Die Bezeichnung „Grüne Damen” beruht auf den grünen Kitteln, die sie von den anderen Mitarbeitern auf den Stationen des Krankenhauses unterscheidet. In Deutschland hat sich der Begriff „Grüne Damen” seit Anfang der siebziger Jahre – in Anlehnung an die „Pink Ladies“ aus den USA – etabliert.
Das Elisabeth-Hospital bildet allerdings in optischer Hinsicht eine Ausnahme. Dort tragen die ehrenamtlichen Helfer weiße Kittel. „Als sie ihre Arbeit im Elisabeth-Krankenhaus begannen, trugen bei uns die Putzfrauen grüne Kittel“, erinnert sich Norbert Henning, der damalige Pflegedienstleiter. Heute ist der Iserlohner der einzige „grüne Herr“ neben 19 Damen. „Wir sehen unseren Dienst als Ergänzung zur professionellen Arbeit in einem Krankenhaus“, erzählt Gertrude Häufler, die die „Grünen Damen“ am Elisabeth-Hospital vor über 20 Jahren gegründet hat und auch noch heute leitet.
Im September 1988 nahmen sechs Damen und ein Herr am Elisabeth-Hospital diesen Dienst auf.
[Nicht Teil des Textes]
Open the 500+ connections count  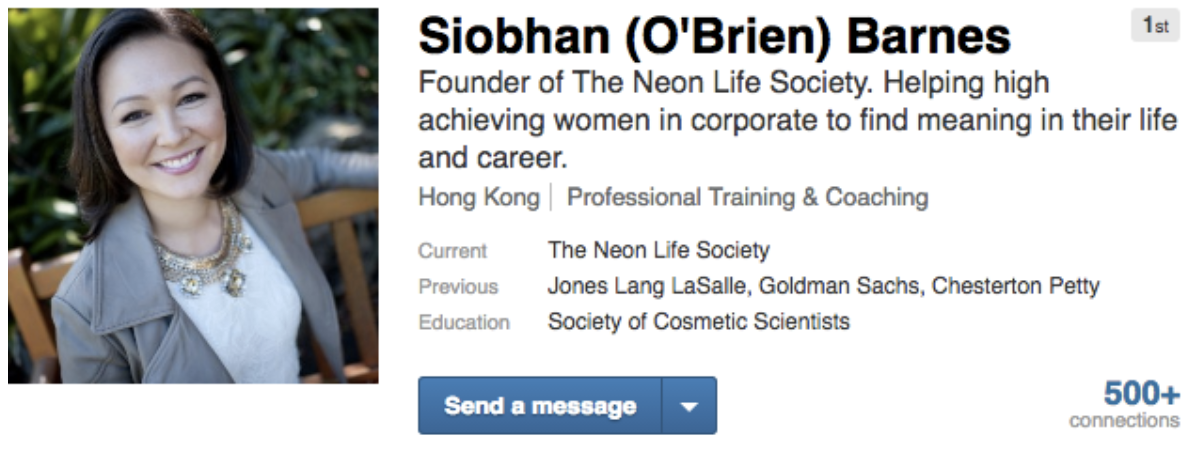[1141, 393]
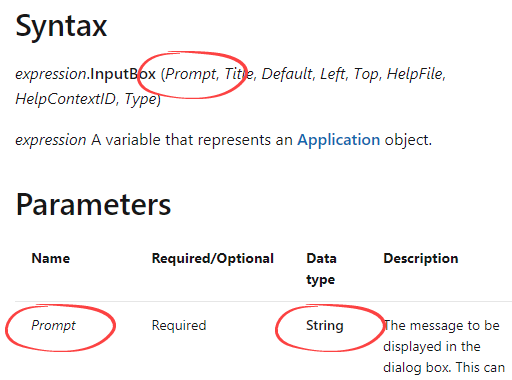Open the Application object link

tap(339, 140)
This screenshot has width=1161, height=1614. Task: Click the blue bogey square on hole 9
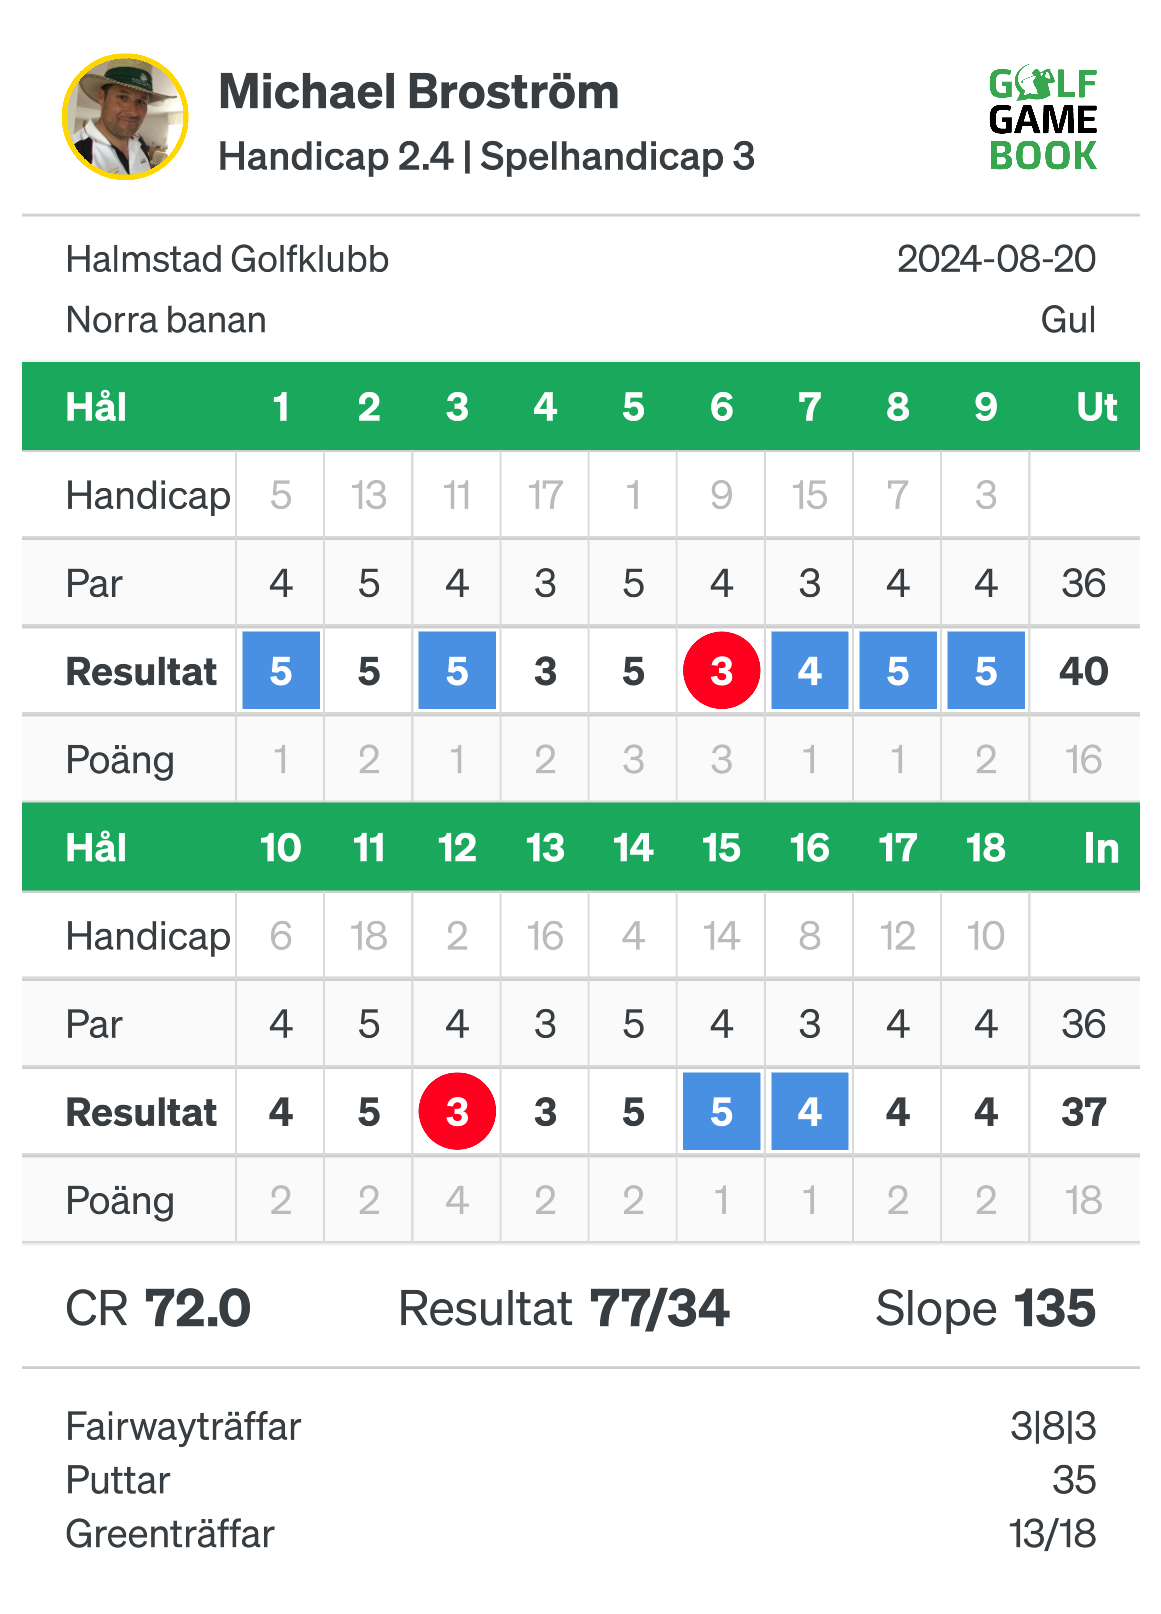986,671
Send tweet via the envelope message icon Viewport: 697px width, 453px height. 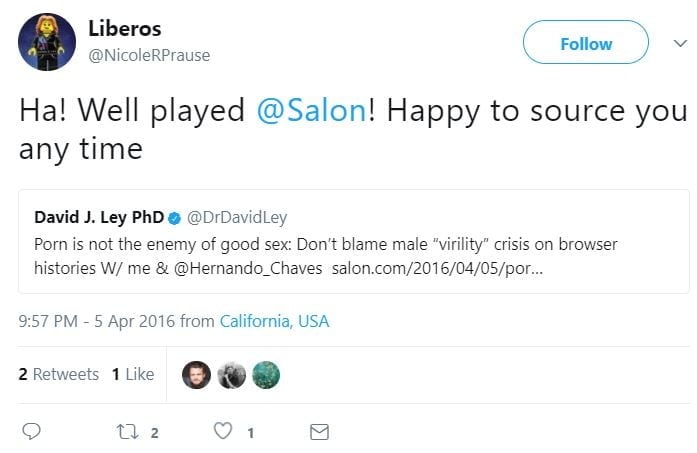pyautogui.click(x=319, y=432)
Sie hatten sich auf Initiative des damaligen Rendanten Werner Siepermann zusammengefunden und die ehrenamtliche Krankenhaushilfe gegründet. „Damals hatte eine Krankenschwester noch mehr Zeit für die Betreuung der Patienten“, erzählt Gertrude Häufler. Doch mittlerweile sei das Aufgebenfeld der Krankenschwester größer geworden.
Dadurch komme der persönliche Kontakt zum Patienten manchmal etwas zu kurz. „Aus unserem Alltag ist diese Krankenhaushilfe nicht mehr wegzudenken“, ist Pflegedirektor Thomas Mende froh, dass er sich in Zeiten von Personaleinsparungen, auf seine „Grünen Damen“ im Elisabeth-Hospital verlassen kann.
Geändert hat sich im Laufe der Jahre auch die Aufenthaltsdauer der Patienten. Diese sind reduziert worden, sodass die ehrenamtlichen Helfer nicht mehr eine so intensive Beziehung zum Patienten aufbauen können.
Doch es hat sich für die „Grünen Damen“ auch ein neues Feld aufgetan. Die Zahl der Obdachlosen, die betreut und versorgt werden, ist stark gestiegen. Geblieben ist aber die enorme Dankbarkeit der Patienten.
„Das bereitet uns natürlich sehr viel Freude. Die Begegnung mit dem Menschen ist für uns immer wieder eine neue Motivation. Wir geben nicht nur, wir bekommen auch viel zurück“, gehen Gertrude Häufler und ihre Mitstreiter mit unverminderten Engagement ihrer Arbeit nach.